His eyes snap open when the match ends with an inadvertent yelp and whoop of excitement from the man beside him; before Andy can apologize, John reflexively shouts along in his half-woken state, something sounding like "sport! sport!" He doesn't remember Cheltenham or Portsmouth, or who won, but he remembers the sleep-warmed palm lying on a bare patch of stomach below his bunched white tee, and feeling as though the world could stop turning—how that would be quite alright.

It does turn; it turns at twenty-three degrees and puts nearly half as many years and an ocean between them.

It isn't until an amicable parting with HBO that Manhattan finally feels too small and too big all at once.

It isn't until a one-way flight to Heathrow and a sparsely populated baggage claim that he remembers the kind offer he received in a cramped hotel room when his chest felt full-to-bursting with an apology that he never quite managed to eke out.

"We don't have to figure it out," John says.

The Tannoy fills the tiled enclosure and their ears ring. Andy folds the plain white paper with the other man's name scrawled on it and tucks it into his pocket.

It's obvious the conversation hasn't been lost to time when Andy closes his eyes, rocks back on his heels, opens his eyes. Smiles.

They know. (They know they don't.)

There's a house built of brick in the west of Kent, small enough for two, but somewhat more posh than their demeanor would suggest. There are cups of tea on sunny mornings, and tins of chocolate biscuits on rainy afternoons. There's a sound studio in the basement for once-weekly recordings of a podcast never fully abandoned. There's a bed the Queen Mother wouldn't scoff at, which is quite something.

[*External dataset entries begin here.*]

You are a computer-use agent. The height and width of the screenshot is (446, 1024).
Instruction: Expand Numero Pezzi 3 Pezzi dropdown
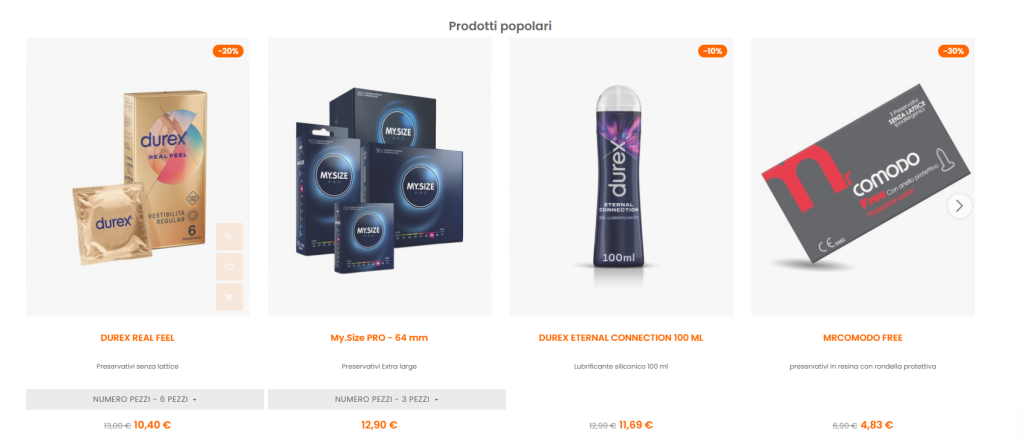[387, 399]
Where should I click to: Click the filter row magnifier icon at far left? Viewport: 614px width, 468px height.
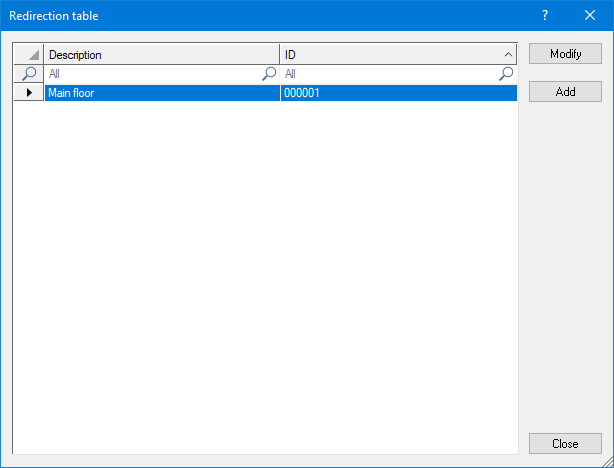click(29, 74)
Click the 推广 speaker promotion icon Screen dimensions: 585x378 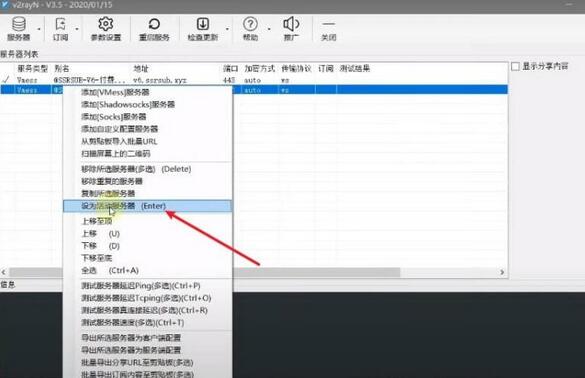(x=291, y=28)
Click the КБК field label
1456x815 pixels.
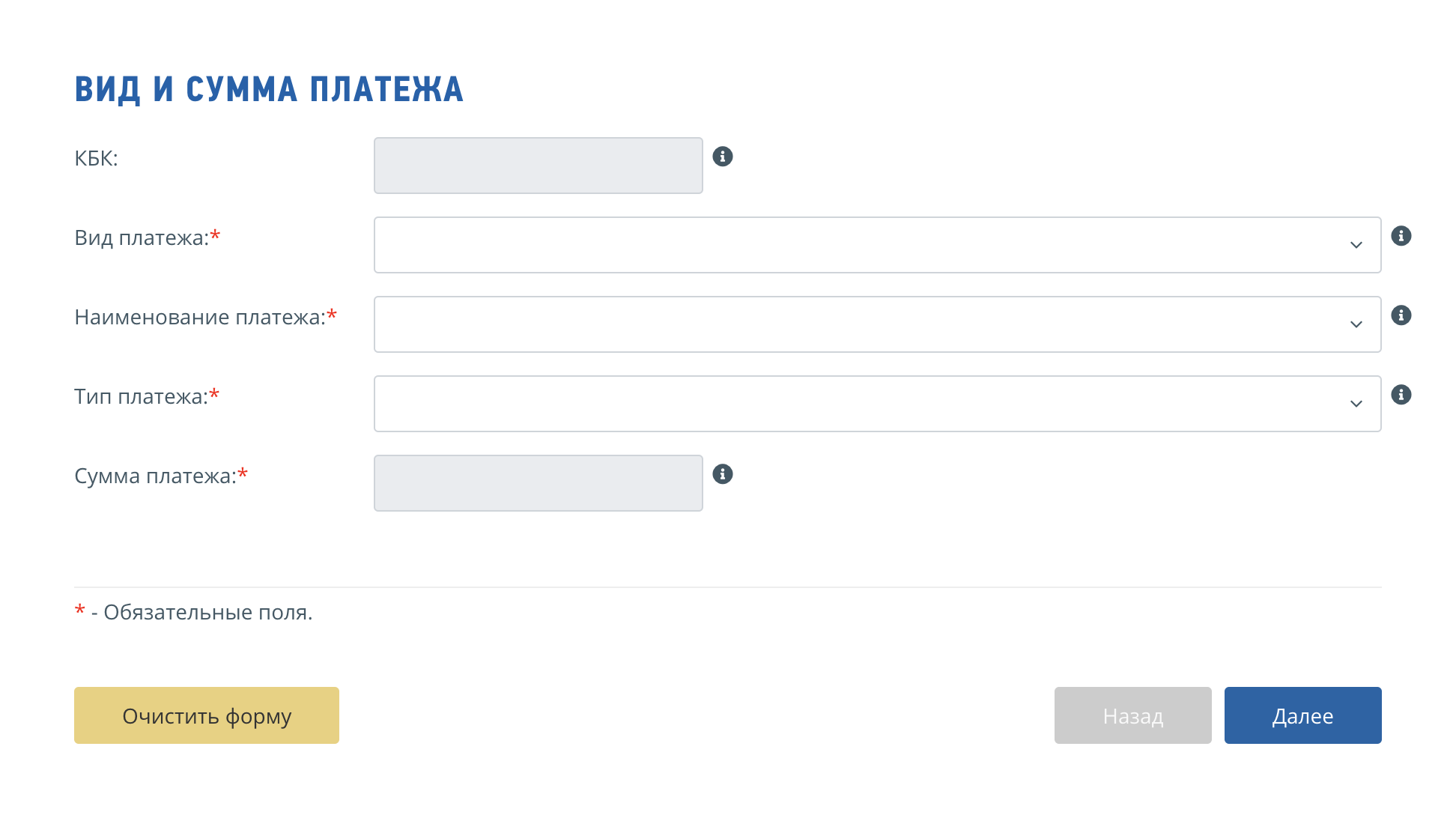pyautogui.click(x=96, y=159)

Andy doesn't object to the adoption of two (eventually three) shelter dogs, each a bit older than the last, and John ensures that all trainers, loafers, and garden clogs go relatively unchewed.

They've enough money and more to retire on, to which Andy can only reply, "Just haven't hit it big yet, John. Just haven't hit it big. Will do. Then we'll be raking it in, you wait and see."

There are quiet moments in a sun-drenched kitchen, mugs in hand, when Andy randomly pokes at John with an index finger and smiles. John rolls his eyes, though it's obvious he's stifling a smile of his own. There are loud moments in the studio when John's laughter highlights the lines at the corners of his eyes, and somehow, somewhere, someone still signs an email, "Fuck you, Chris."

There are moments when a match is on, and one of them nods off on the overstuffed sofa, nostalgic for that cramped twin bed.

("Hey John," Andy will say, as they dress in the morning, a familiar timbre to his voice.

"Oh no."

"Why do peasants never manage to escape their social status?"

"Oh no, Andy."

"Because resistance is feudal. I said… I said feudal."

"...I heard you.")

Every once in a while, there is a moment when John appraises his life, and finds himself perfectly content.